Wednesday, July 29, 2009

Dear Senator Cornyn

Senator John Cornyn
517 Hart Senate Office Bldg.
Washington, DC 20510

Dear Senator Cornyn:

The health care system in the U.S. is a mess. It is too expensive, too inefficient, and leaves too many without health care. The cost is due to greedy drug companies, greedy insurance companies, and, let’s face it, greedy doctors.

Every country in Western Europe has better health care at lower cost than we do. How? All of those countries have national health programs, which vary slightly from country to country, but all of them have a form of “socialized medicine” which work better than the system we have.

Our fear of “socialized medicine” is a result of propaganda by the AMA. When England adopted its national health plan shortly after World War II, the “doctors’ union” put ads in all the newspapers warning that “socialized medicine” was a step towards communism like Soviet Russia. That was a lie then, and it is a lie now. European nations provide health care for all their people and also have healthy, democratic political systems.
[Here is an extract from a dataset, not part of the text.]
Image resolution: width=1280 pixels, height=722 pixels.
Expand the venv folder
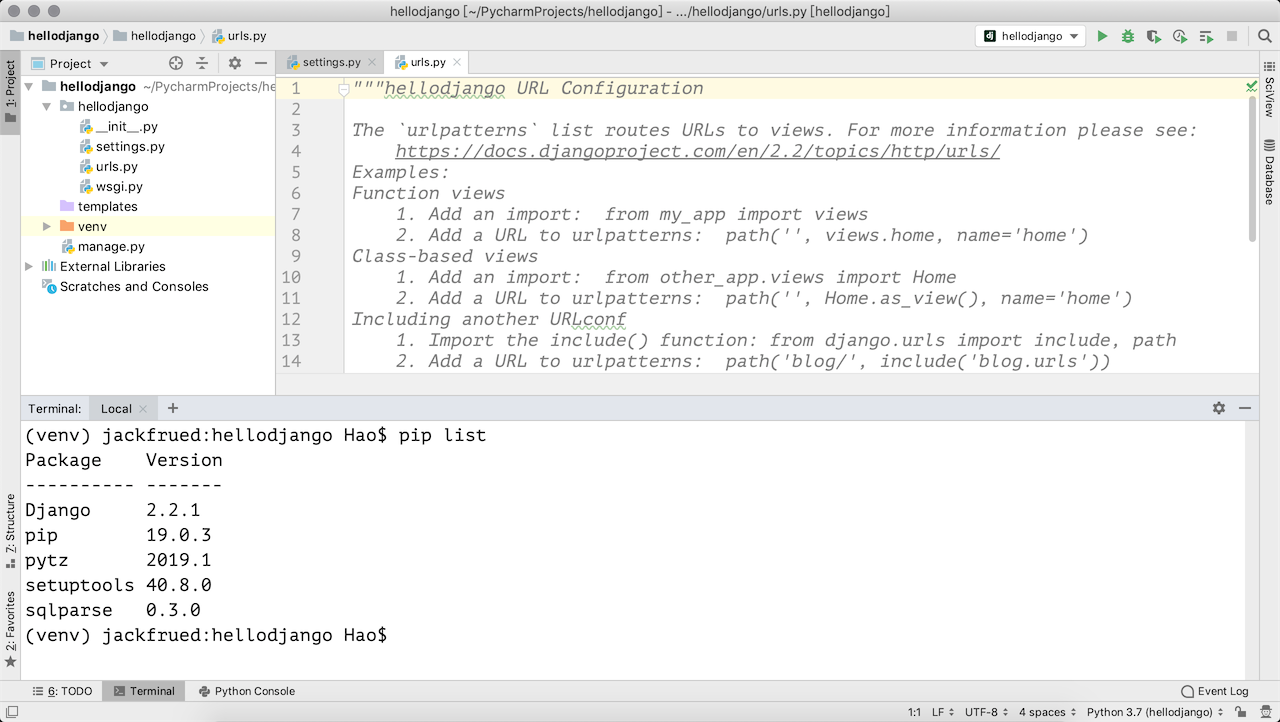[x=47, y=227]
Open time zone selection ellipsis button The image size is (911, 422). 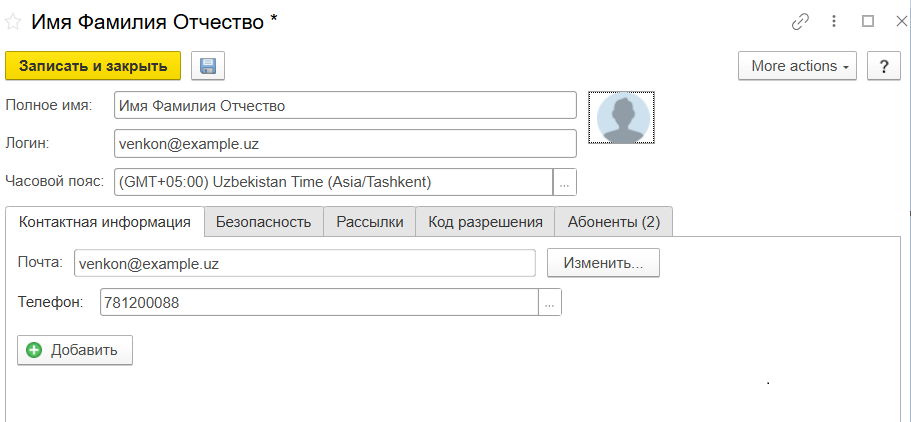[x=565, y=182]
When my husband and I lived in England for six weeks in 1991, I sprained my ankle. The doctor came to the house, examined my ankle and suggested I go to the hospital for an x-ray to be sure it was not broken. At the emergency room, I waited about ten minutes before taken to have my ankle x-rayed. Cost to me for the doctor’s call and emergency room treatment was nothing.

In Garland, I had a pain in my lower abdomen. After I had a good bowel movement and the pain did not go away, I went to the doctor. She assured me it was not a strangulated hernia but sent me to the emergency room for an MRI. I waited in the emergency room at Baylor Garland for six hours before seeing a doctor. The doctor billed $198.73 for the office visit, and the emergency room charges were $6,119.58! And the diagnosis was that I was constipated! Which was not true – as I had a good bowel movement again, as soon as I got home!

From personal experience, I found the British system much better than ours in the U.S. When is the public going to wake up and demand a national system that works? Of course, Congress will have to stop listening to lobbyists and bring costs down by cutting payments to drug companies, insurance companies, hospitals, suppliers of medical supplies and equipment (another place I know over-pricing from personal experience), and yes, to doctors, too.